--- WHAT YOU HAVE TO DO ---
Locate every line in the records below that contains the word "Switch", and copy each one.

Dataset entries
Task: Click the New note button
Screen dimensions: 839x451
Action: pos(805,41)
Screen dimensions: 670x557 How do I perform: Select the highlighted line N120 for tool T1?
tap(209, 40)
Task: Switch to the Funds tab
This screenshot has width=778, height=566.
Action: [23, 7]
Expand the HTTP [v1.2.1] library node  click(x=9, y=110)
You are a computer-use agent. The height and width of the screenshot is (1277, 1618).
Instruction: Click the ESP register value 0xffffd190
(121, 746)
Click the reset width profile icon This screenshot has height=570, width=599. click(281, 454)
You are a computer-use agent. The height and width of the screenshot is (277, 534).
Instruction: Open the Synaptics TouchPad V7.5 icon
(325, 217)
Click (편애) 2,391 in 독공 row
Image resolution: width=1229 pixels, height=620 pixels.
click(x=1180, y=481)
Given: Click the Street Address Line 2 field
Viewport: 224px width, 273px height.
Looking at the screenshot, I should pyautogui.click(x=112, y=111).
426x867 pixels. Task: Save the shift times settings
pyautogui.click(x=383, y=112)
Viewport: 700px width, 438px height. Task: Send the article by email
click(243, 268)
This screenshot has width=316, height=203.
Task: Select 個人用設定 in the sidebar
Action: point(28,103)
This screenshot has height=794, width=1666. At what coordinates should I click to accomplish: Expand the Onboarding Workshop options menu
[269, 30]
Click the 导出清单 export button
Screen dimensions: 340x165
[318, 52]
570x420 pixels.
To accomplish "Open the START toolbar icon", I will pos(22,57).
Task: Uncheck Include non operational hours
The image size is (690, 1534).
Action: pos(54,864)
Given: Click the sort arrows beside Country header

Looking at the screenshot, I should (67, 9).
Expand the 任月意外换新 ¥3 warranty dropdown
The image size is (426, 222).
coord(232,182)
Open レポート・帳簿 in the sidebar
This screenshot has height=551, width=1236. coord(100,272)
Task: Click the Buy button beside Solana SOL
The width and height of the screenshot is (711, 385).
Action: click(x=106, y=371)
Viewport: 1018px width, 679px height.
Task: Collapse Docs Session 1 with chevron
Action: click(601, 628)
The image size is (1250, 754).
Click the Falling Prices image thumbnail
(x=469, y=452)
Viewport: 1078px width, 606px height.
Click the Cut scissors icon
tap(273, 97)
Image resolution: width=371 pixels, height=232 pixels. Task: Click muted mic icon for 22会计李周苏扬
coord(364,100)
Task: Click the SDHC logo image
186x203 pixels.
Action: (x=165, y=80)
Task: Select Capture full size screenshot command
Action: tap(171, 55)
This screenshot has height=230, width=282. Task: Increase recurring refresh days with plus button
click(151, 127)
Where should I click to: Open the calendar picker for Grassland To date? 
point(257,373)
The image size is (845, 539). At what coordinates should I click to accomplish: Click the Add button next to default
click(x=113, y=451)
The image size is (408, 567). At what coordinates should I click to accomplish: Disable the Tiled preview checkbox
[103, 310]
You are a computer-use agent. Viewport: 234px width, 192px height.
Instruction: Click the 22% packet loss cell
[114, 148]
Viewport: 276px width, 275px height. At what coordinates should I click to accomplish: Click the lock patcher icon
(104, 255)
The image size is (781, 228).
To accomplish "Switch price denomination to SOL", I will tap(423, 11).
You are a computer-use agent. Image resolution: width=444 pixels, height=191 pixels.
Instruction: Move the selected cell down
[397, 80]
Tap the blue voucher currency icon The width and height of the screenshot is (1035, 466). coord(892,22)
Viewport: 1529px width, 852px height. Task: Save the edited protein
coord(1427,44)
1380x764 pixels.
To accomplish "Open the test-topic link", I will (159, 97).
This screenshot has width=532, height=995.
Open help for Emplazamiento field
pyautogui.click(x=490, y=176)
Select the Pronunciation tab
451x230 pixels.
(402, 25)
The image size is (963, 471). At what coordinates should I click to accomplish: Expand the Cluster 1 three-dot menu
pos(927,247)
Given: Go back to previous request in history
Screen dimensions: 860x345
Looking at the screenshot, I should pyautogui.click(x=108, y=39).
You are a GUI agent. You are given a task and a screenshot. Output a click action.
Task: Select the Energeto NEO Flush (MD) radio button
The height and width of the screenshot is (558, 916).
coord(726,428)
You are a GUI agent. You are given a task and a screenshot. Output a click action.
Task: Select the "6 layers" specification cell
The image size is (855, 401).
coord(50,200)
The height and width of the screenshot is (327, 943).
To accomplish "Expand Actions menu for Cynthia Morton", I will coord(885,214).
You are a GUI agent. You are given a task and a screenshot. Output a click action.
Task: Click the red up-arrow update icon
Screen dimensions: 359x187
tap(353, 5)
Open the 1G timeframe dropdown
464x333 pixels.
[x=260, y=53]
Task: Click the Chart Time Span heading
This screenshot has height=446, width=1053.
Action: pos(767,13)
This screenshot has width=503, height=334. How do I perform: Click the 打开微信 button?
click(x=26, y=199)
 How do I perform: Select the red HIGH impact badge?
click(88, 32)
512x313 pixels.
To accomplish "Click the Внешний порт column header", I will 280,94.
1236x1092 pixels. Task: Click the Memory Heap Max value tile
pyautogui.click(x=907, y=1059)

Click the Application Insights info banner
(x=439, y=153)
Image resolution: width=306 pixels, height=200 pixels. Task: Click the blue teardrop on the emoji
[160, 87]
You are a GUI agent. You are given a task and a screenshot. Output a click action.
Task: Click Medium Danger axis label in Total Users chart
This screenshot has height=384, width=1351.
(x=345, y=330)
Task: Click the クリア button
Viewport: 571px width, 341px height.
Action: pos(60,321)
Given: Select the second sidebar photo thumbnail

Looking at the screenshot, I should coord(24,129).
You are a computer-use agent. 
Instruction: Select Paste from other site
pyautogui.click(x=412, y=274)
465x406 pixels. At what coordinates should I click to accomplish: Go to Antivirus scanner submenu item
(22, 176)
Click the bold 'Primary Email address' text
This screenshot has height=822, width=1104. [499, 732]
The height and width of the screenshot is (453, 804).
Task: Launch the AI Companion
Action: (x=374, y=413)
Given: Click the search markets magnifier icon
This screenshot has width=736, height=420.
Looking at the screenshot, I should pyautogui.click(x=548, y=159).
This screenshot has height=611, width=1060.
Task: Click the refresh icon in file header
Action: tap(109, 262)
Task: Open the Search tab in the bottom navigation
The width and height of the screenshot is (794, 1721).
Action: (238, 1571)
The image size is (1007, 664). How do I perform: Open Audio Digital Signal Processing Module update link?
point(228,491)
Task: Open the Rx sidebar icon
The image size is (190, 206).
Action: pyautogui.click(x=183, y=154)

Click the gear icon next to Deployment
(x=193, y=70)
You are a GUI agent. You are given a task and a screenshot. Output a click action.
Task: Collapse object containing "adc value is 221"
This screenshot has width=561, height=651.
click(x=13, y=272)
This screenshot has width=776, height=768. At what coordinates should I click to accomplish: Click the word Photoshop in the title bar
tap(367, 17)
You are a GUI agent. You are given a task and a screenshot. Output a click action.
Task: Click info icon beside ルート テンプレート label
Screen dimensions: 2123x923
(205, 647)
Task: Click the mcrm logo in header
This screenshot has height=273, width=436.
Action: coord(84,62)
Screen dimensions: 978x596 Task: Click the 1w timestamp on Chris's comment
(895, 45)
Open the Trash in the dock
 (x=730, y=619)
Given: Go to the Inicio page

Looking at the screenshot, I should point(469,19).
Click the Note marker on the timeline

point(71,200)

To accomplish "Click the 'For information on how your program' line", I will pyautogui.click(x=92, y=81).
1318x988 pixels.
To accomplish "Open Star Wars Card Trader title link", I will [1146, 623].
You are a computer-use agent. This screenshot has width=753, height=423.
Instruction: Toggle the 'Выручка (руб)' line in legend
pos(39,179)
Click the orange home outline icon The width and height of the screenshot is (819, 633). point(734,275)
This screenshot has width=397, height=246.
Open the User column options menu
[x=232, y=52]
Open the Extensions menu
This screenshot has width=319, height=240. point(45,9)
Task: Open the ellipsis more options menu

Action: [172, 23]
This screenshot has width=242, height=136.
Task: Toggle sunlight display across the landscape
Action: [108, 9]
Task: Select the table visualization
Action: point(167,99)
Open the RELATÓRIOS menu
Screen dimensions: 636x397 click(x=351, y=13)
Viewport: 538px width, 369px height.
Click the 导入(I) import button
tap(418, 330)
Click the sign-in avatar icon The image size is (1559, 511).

--- RESPONSE ---
Task: Switch to the Funds tab
To accomplish "Switch price denomination to SOL", I will tap(423, 11).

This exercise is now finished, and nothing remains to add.